[Stated goal a] In the mailing-list post, swap "ICF" for "identical code folding" and rewrite the passage from "[lld] r247387 - COFF: Teach" to "not using scc_iterator?" with that change.

[Passage provided]
>> BEGIN
[lld] r247387 - COFF: Teach ICF to merge cyclic graphs.

Sean Silva via llvm-commits llvm-commits at lists.llvm.org
Thu Sep 10 22:00:26 PDT 2015


Is there a reason you're not using scc_iterator?

-- Sean Silva

On Thu, Sep 10, 2015 at 9:29 PM, Rui Ueyama via llvm-commits <
llvm-commits at lists.llvm.org> wrote:

> Author: ruiu
> Date: Thu Sep 10 23:29:03 2015
> New Revision: 247387
>
> URL: http://llvm.org/viewvc/llvm-project?rev=247387&view=rev
> Log:
> COFF: Teach ICF to merge cyclic graphs.
>
> Previously, LLD's ICF couldn't merge cyclic graphs. That was unfortunate
> because, in COFF, cyclic graphs are not exceptional at all. That is
> pretty common.
>> END
[Data provided]
>> BEGIN
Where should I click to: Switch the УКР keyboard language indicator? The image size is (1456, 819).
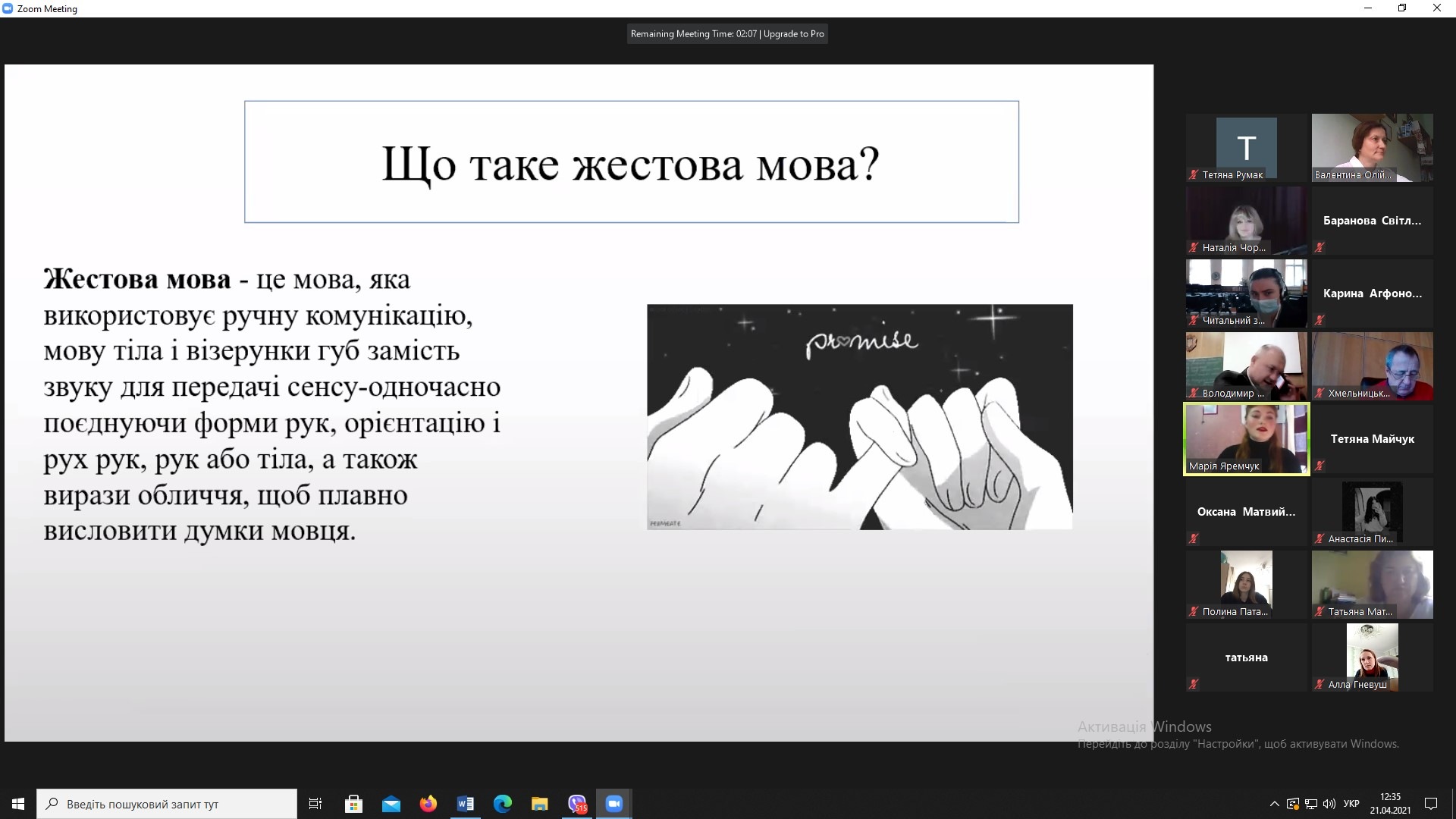[x=1351, y=804]
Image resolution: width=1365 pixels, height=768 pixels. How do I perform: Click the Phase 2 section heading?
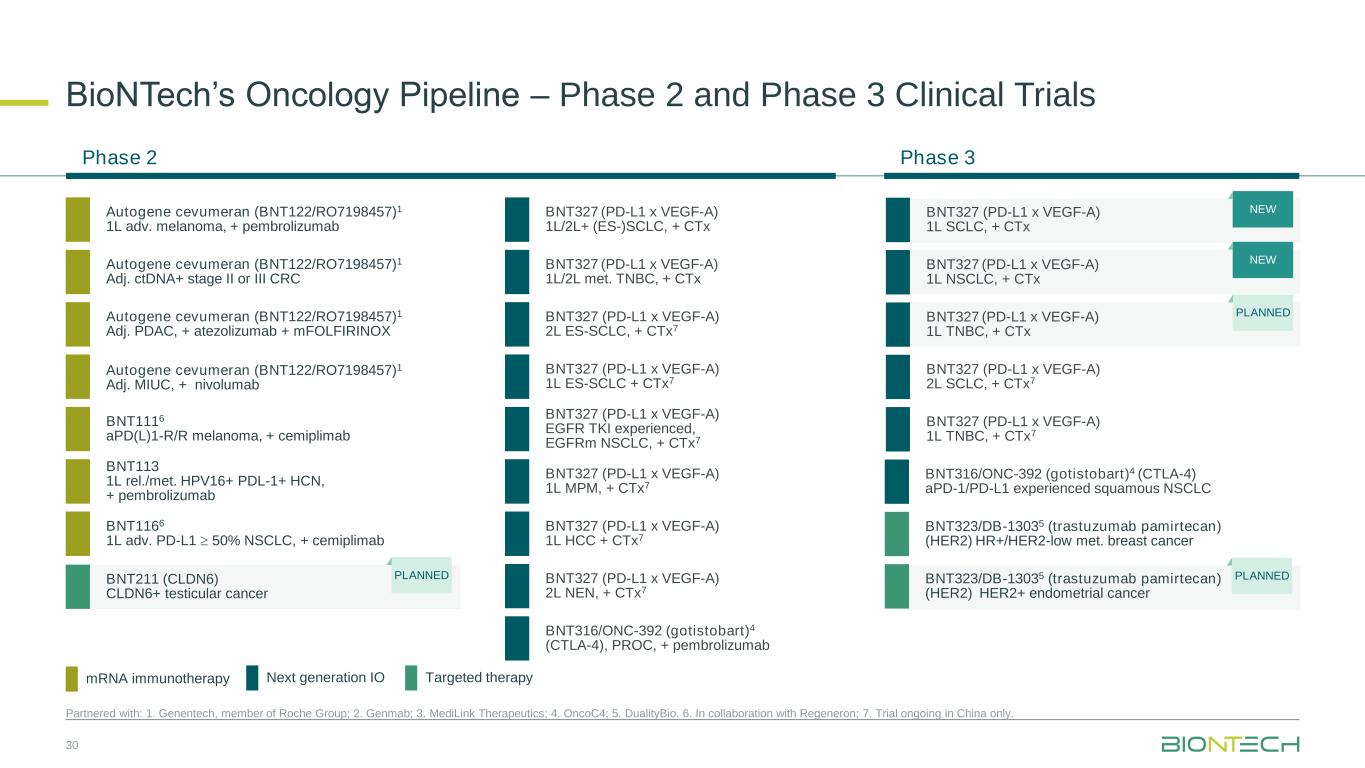point(119,158)
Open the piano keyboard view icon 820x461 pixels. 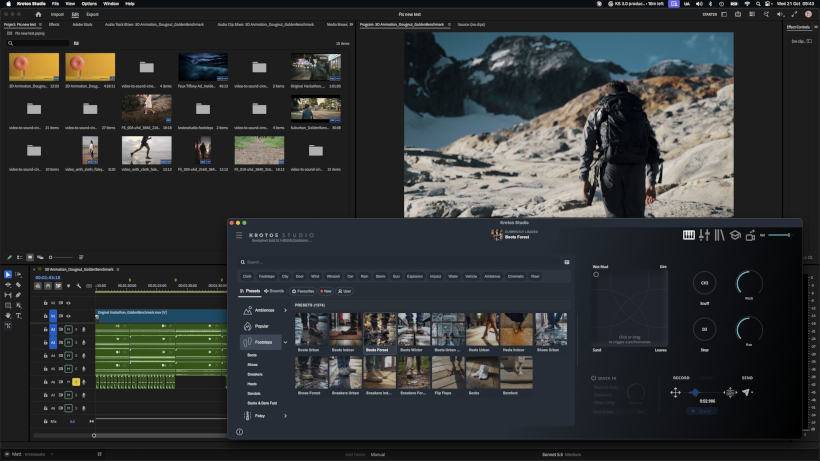point(689,235)
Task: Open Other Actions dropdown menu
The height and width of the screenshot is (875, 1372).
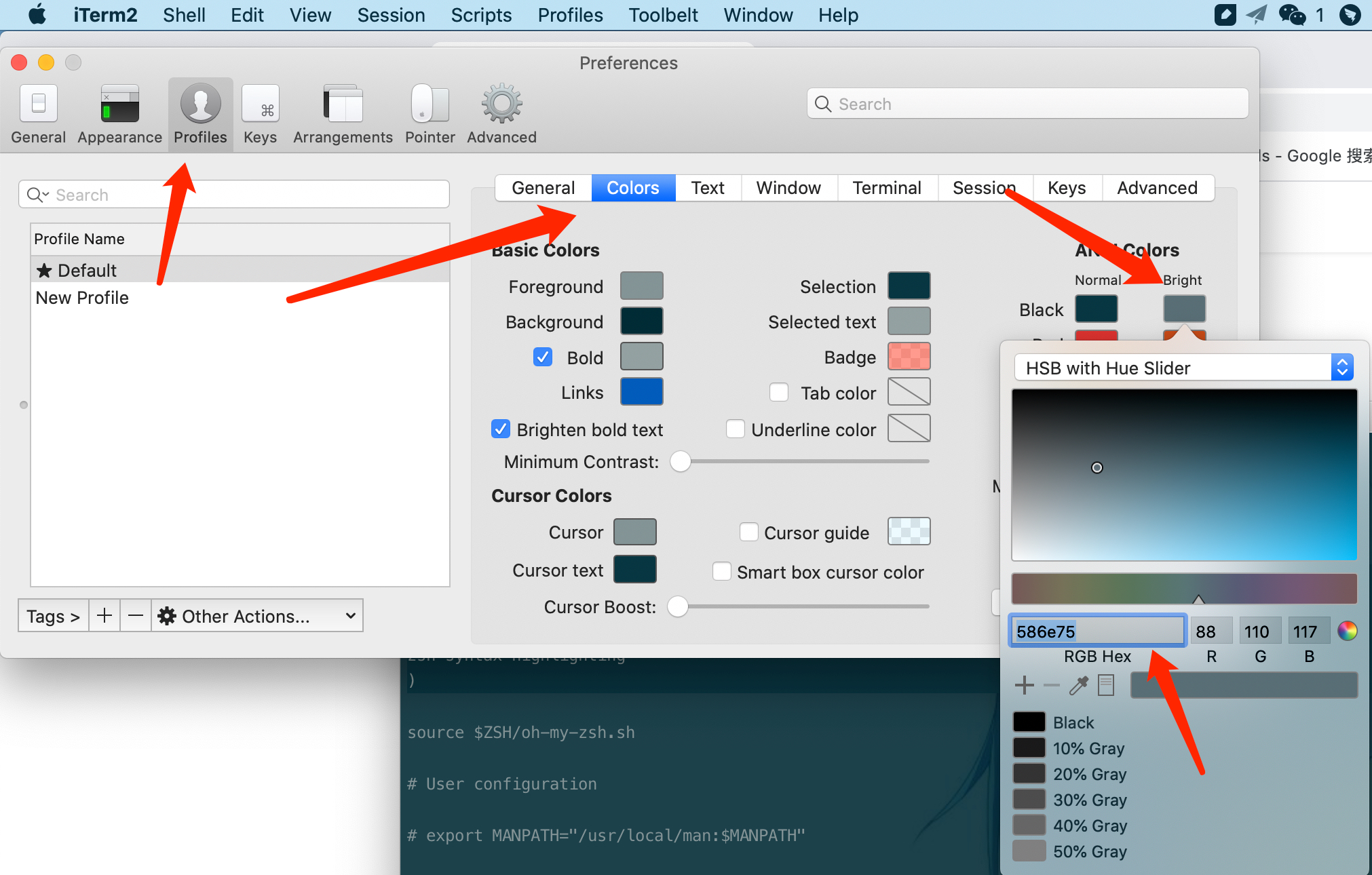Action: (256, 616)
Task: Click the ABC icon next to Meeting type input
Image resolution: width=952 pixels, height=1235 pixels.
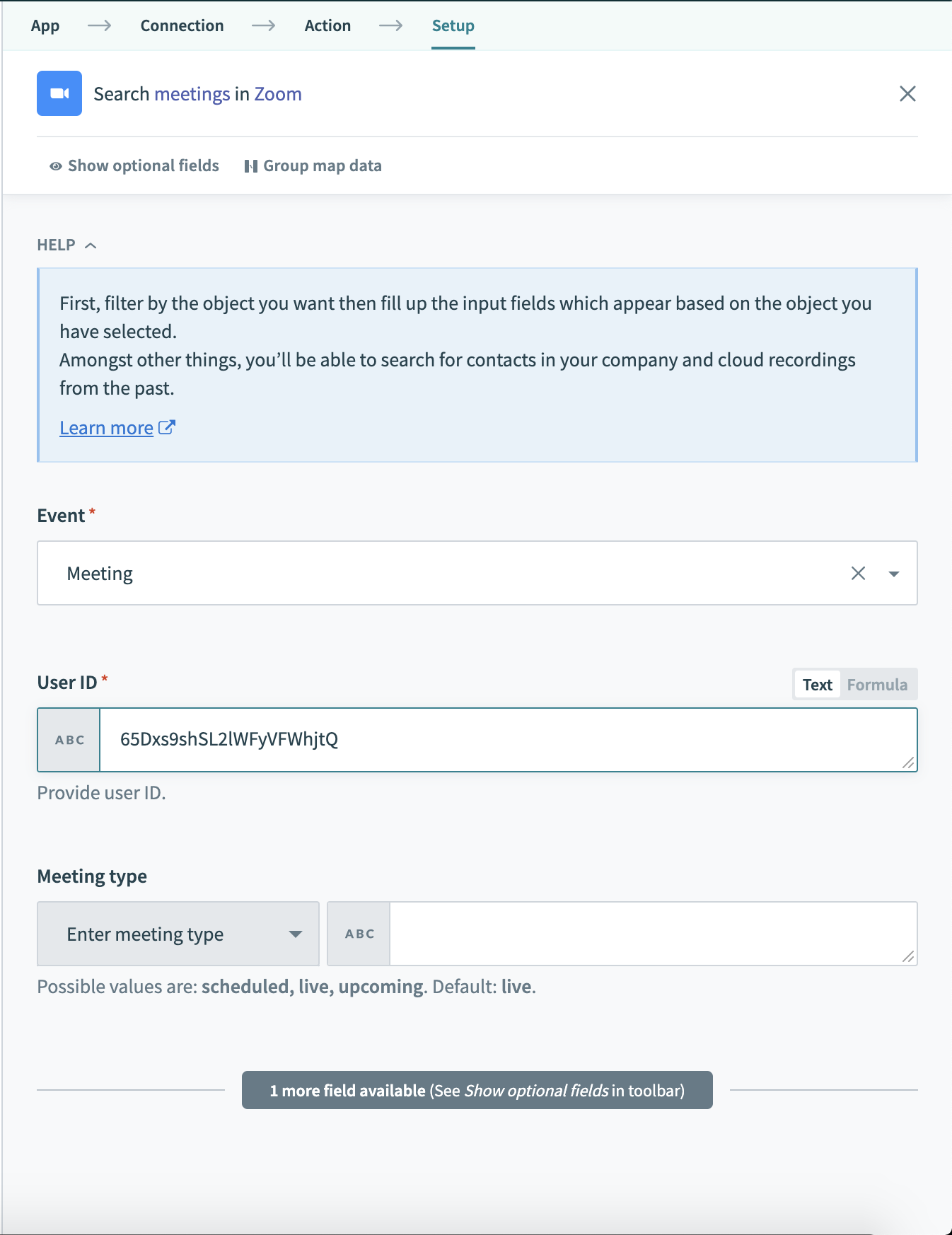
>> END
[Stated goal b] Return the records from the line with "Task: Click the" through the end of the records, both ends included, and leave out the pictures.

[Full solution a]
[lld] r247387 - COFF: Teach identical code folding to merge cyclic graphs.

Sean Silva via llvm-commits llvm-commits at lists.llvm.org
Thu Sep 10 22:00:26 PDT 2015


Is there a reason you're not using scc_iterator?

[Full solution b]
Task: Click the ABC icon next to Meeting type input
Image resolution: width=952 pixels, height=1235 pixels.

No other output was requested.